If it hadn’t been for Henry Kostiuk, we would have still been roving the tree-lined gravel roads around Olha, Manitoba.

For a day trip, my husband, Myroslaw, and I decided to visit Olha, where there is a mass grave and monument to over 40 Ukrainian children and three adults who succumbed to scarlet fever just after arriving on the Canadian prairies. This is a Manitoba Municipal Heritage Site (No. 45). We knew we were going in the correct direction when the road sign at one intersection read “Olha Road/Shevchenko Street.” Again, perfectly normal for the Canadian Prairies.

The provincial website describes the site located in the Oakburn area, rural municipality of Rossburn:

“The Ukrainian Pioneer Mass Grave Site is a tangible link to the struggle, devastation and loss experienced by newly arrived Ukrainian immigrants in the Vista area in 1899.

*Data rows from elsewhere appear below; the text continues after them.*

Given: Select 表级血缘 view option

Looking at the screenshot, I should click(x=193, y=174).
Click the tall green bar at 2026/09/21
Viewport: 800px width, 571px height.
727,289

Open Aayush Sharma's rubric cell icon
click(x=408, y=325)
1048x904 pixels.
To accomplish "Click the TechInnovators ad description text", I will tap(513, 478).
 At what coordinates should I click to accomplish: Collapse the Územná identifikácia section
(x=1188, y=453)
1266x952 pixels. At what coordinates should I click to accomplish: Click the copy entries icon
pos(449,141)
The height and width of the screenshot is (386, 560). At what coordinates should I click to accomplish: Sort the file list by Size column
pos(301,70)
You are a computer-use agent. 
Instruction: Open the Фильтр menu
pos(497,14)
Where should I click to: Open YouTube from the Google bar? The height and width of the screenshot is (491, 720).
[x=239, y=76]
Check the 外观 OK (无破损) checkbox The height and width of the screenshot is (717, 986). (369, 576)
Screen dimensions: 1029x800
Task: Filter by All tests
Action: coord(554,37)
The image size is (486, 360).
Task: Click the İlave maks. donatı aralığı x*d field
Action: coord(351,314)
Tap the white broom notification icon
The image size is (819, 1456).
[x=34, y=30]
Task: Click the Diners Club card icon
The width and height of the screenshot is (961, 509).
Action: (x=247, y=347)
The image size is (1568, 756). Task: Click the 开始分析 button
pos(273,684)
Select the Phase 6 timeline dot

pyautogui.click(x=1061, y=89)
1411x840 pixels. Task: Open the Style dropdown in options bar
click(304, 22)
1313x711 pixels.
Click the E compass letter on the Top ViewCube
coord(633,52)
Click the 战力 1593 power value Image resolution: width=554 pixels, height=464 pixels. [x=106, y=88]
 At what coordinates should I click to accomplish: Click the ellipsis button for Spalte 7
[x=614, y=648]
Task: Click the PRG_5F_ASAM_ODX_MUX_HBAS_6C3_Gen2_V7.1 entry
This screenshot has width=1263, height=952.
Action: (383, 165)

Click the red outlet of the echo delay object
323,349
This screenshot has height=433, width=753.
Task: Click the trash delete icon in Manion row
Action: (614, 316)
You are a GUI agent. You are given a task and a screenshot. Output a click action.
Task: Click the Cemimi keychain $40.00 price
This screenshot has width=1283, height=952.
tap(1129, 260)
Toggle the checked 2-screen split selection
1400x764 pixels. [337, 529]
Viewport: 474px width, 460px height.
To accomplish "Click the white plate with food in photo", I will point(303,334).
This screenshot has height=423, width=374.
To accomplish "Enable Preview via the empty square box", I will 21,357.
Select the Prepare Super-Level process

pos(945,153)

“After enduring an arduous journey to escape persecution in the Ukraine and to seek a better life, a group of immigrants temporarily camped at this location (pending the allocation of homesteads) suffered an outbreak of scarlet fever that took the lives of over 40 children and three adults. They were buried en masse as the frozen ground made individual burial too difficult.

“About 50 years later the remains were removed to the present location, approximately 100 meters north of the original burial site. The gravesite, a unique example of a pioneer mass burial in Manitoba, is now a place of mourning, pride, gratitude and celebration for surviving Ukrainian pioneers and their descendants. This continued importance is demonstrated by various monuments erected in association with significant events and by regular use of the site to celebrate Ukrainian settlement in Canada.”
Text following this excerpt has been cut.